LA MÉLANCOLIE
Des sentiments tout (trop) en retenue
Un matin, Watako quitte son appartement, échange quelques mots anodins avec son mari qui dort sur le canapé et pars prendre le train avec son amant Kimura. Très discrets, ils passent la nuit dans un camping et se quittent le lendemain après un dernier restaurant. Quelques instants après s’être dit au revoir, Watako entend un coup de frein suivi d’un choc, elle se retourne et voit Kimura gisant à terre…

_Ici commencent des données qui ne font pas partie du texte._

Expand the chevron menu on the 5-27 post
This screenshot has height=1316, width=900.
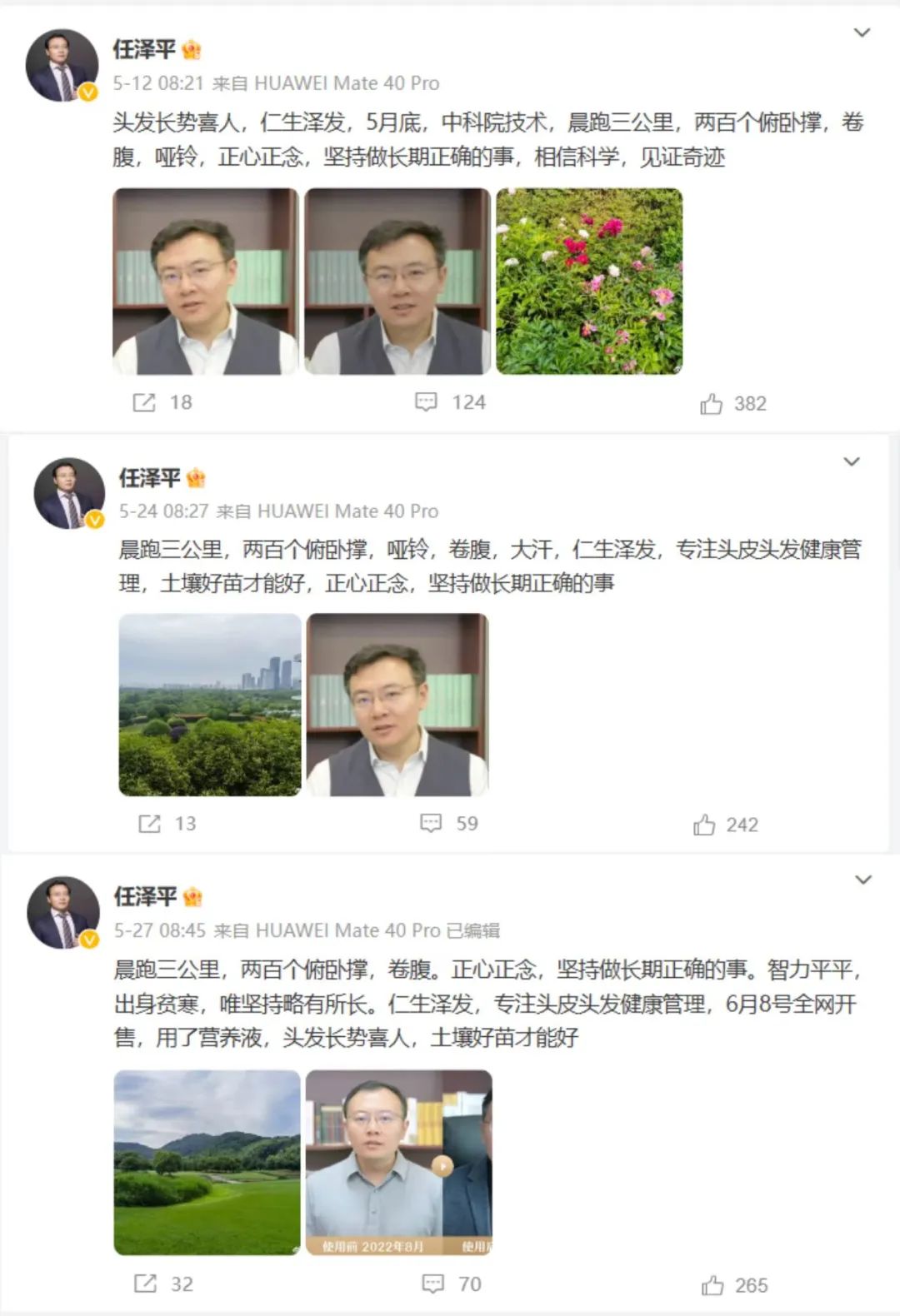click(863, 880)
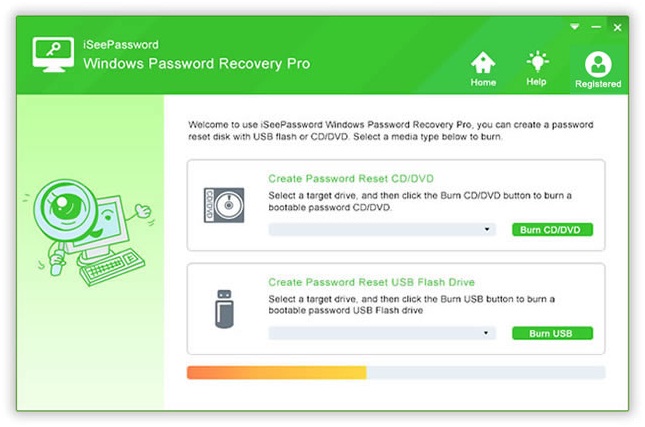
Task: Click the Burn USB button
Action: (x=552, y=333)
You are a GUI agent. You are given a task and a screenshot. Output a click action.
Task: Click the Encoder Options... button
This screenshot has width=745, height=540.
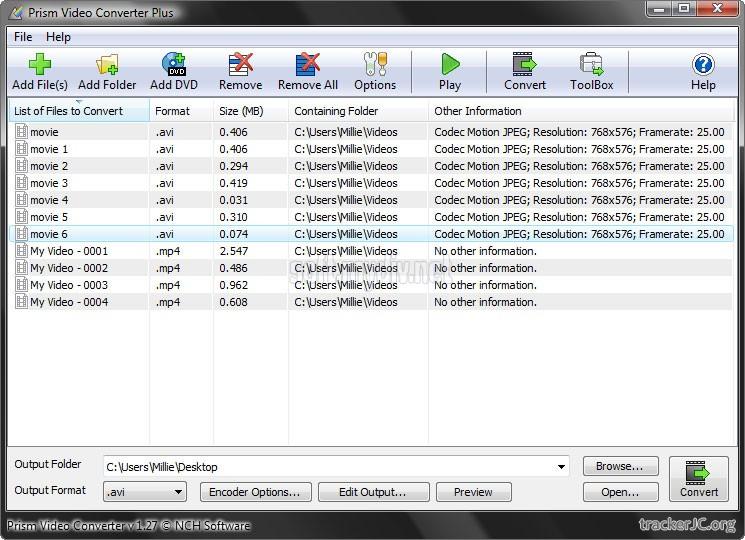255,492
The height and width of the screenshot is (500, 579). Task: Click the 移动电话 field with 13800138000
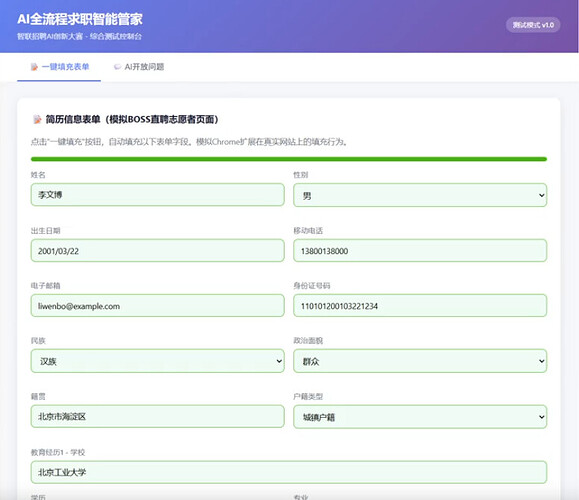(420, 250)
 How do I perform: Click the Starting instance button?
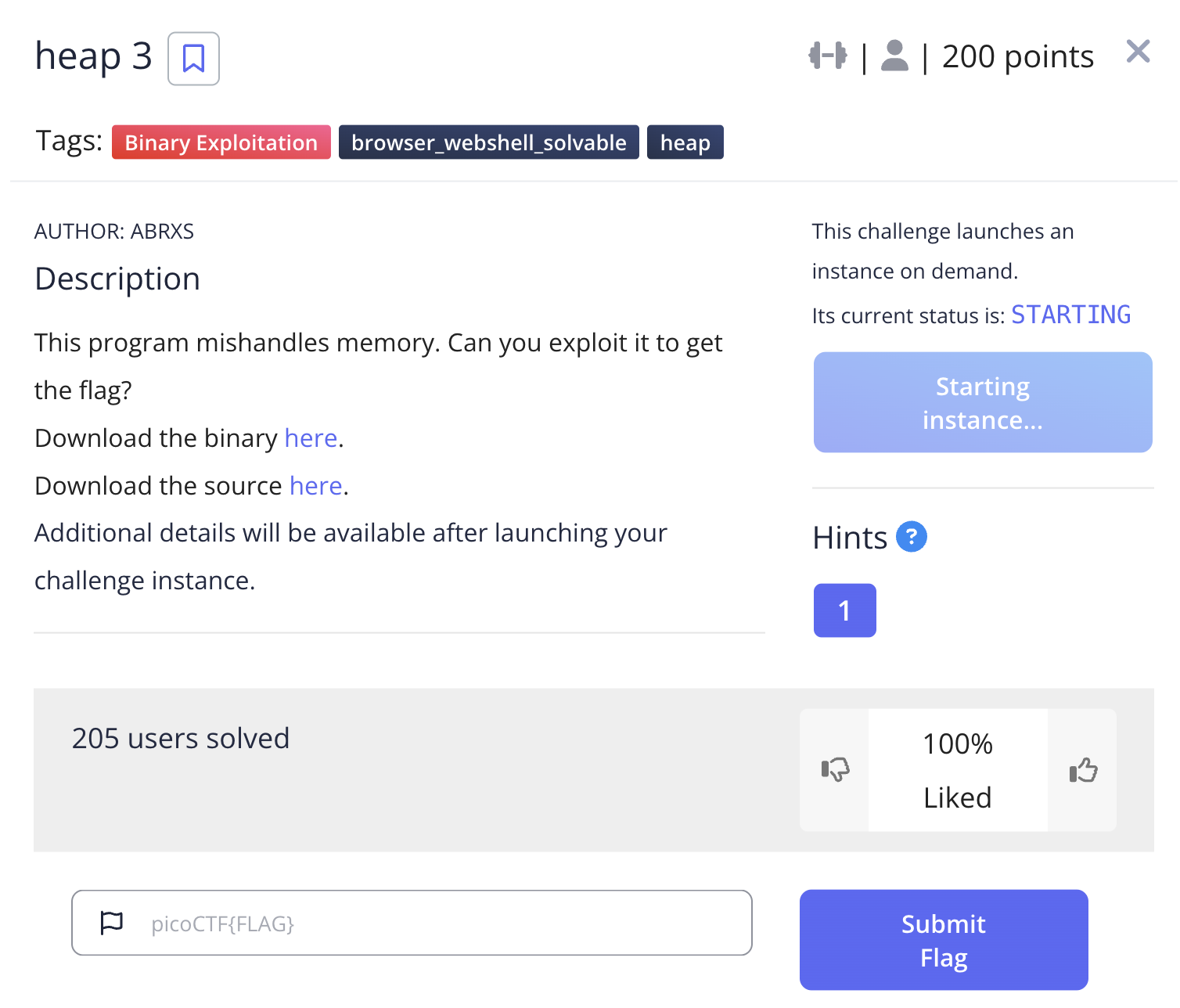pos(982,402)
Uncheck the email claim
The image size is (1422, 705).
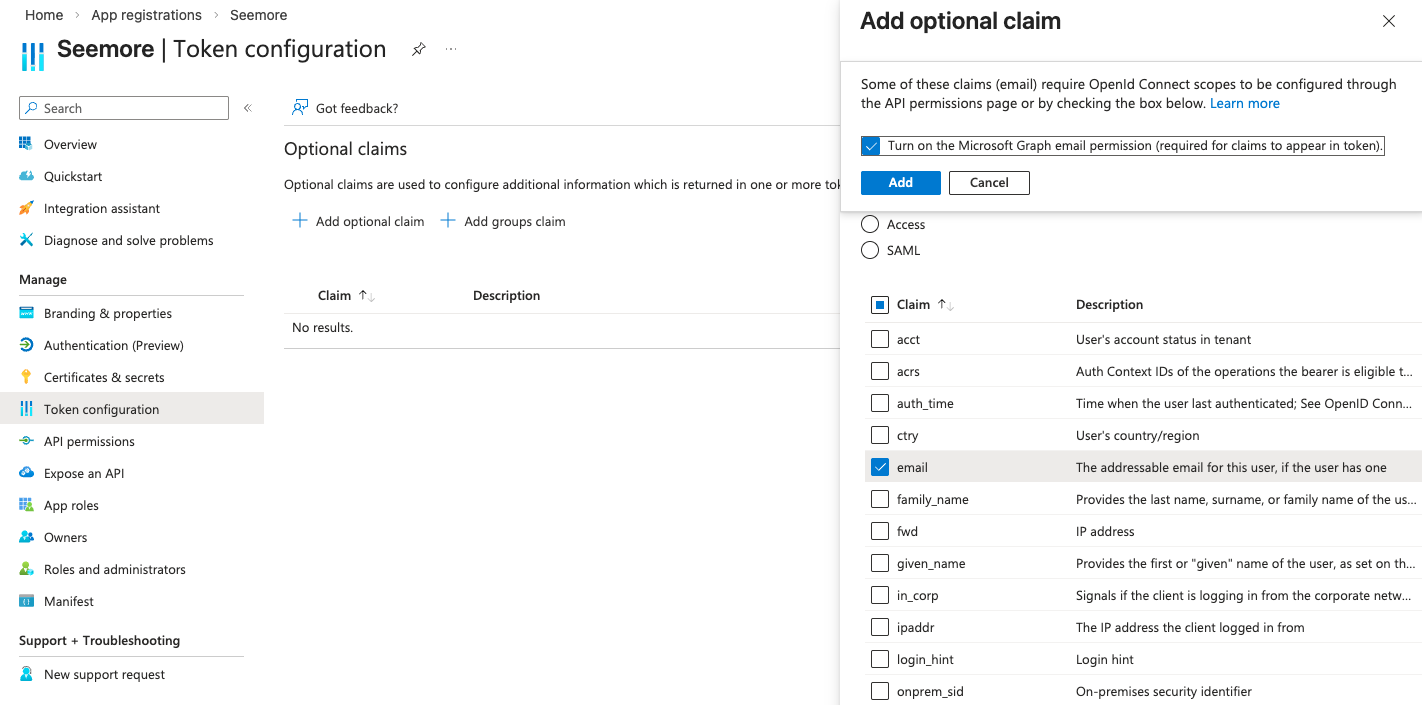pos(879,466)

Quoi de plus douloureux que de devoir faire le deuil de la personne que l'on aime dans le secret. Watako a assisté à la mort accidentelle de son amant, mais elle doit rentrer chez elle comme si de rien n'était, feindre la surprise quand une amie lui apprendra la nouvelle et trouver une excuse pour ne pas assister aux funérailles, histoire sans doute, de ne pas flancher devant la femme de son amour perdu.
Ces montagnes d'émotions refoulées finissent toujours par transparaître, or nous sommes au Japon, pays où montrer ses sentiments est un manque de respect en société. Le désespoir apparaît alors comme de la mélancolie. Or le portrait de Watako, qu'on imagine dévastée intérieurement, est analysé de façon bien chirurgicale. Takuya Katô, le réalisateur du film, s'attarde très peu sur l'intimité de son personnage en la confrontant constamment à son rapport aux autres et notamment à son mari, personnage froid et hyper rationnel.
En effet, très peu d'amour se dégage de ce film. Question romance, on retiendra juste cette main effleurée avec son amant et leur échange de bague la nuit au glamping (nom de la nouvelle tendance de camping glamour). Après l'accident, le moindre sentiment semble totalement inexistant au point qu'on se demande tout le film, pourquoi cette femme indépendante est mariée avec cet homme insignifiant qui gère sa vie de famille comme un plan de carrière, reportant la faute de son manque totale d'empathie envers sa femme et son fils (né d'une union précédente), sur sa propre mère, soi-disant envahissante.
Ainsi, on assiste au deuil caché de Watako comme s'il s'agissait d'une analyse sociologique de la société japonaise. Et "La Mélancolie" semble un simili-docu aseptisé au cadre parfait qui accentue tellement la retenue de ses personnages qu'il relève presque plus de l'exercice de style que d'une fiction de cinéma.